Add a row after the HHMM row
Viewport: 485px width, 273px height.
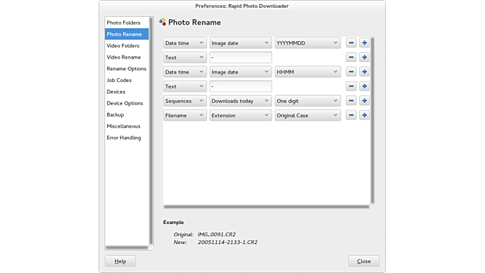point(364,72)

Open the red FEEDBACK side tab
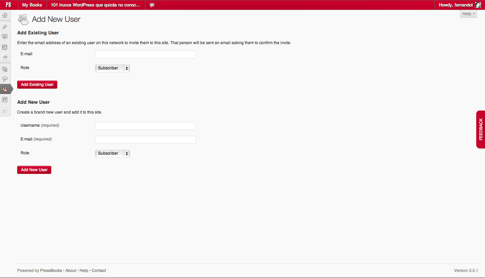[481, 129]
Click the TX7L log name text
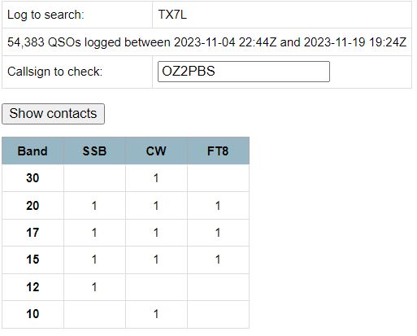The height and width of the screenshot is (336, 417). click(x=172, y=15)
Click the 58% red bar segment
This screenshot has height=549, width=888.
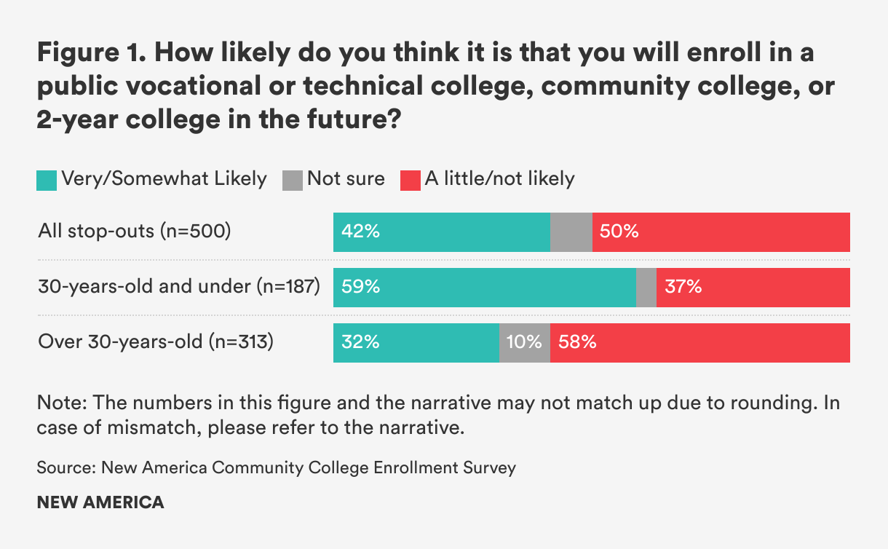[x=699, y=342]
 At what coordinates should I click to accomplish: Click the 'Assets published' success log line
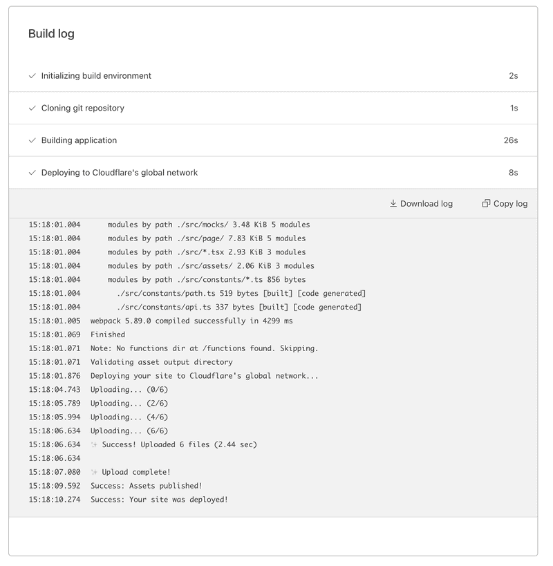pos(146,486)
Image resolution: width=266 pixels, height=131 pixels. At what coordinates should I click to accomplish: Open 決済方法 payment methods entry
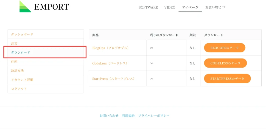pyautogui.click(x=17, y=70)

:: AIM OF THE TASK ::
Once the line with "Click the 58% red bar segment" is found, output it and every line after it through the end of the listing, exactly, without pictures.

:: SOLUTION TO THIS EXERCISE ::
Click the 58% red bar segment
This screenshot has height=549, width=888.
[x=699, y=342]
 At what coordinates should I click to accomplish: Click the 'Assets published' success log line
pos(146,486)
Image resolution: width=266 pixels, height=131 pixels. At what coordinates should I click to accomplish: Open 決済方法 payment methods entry
pyautogui.click(x=17, y=70)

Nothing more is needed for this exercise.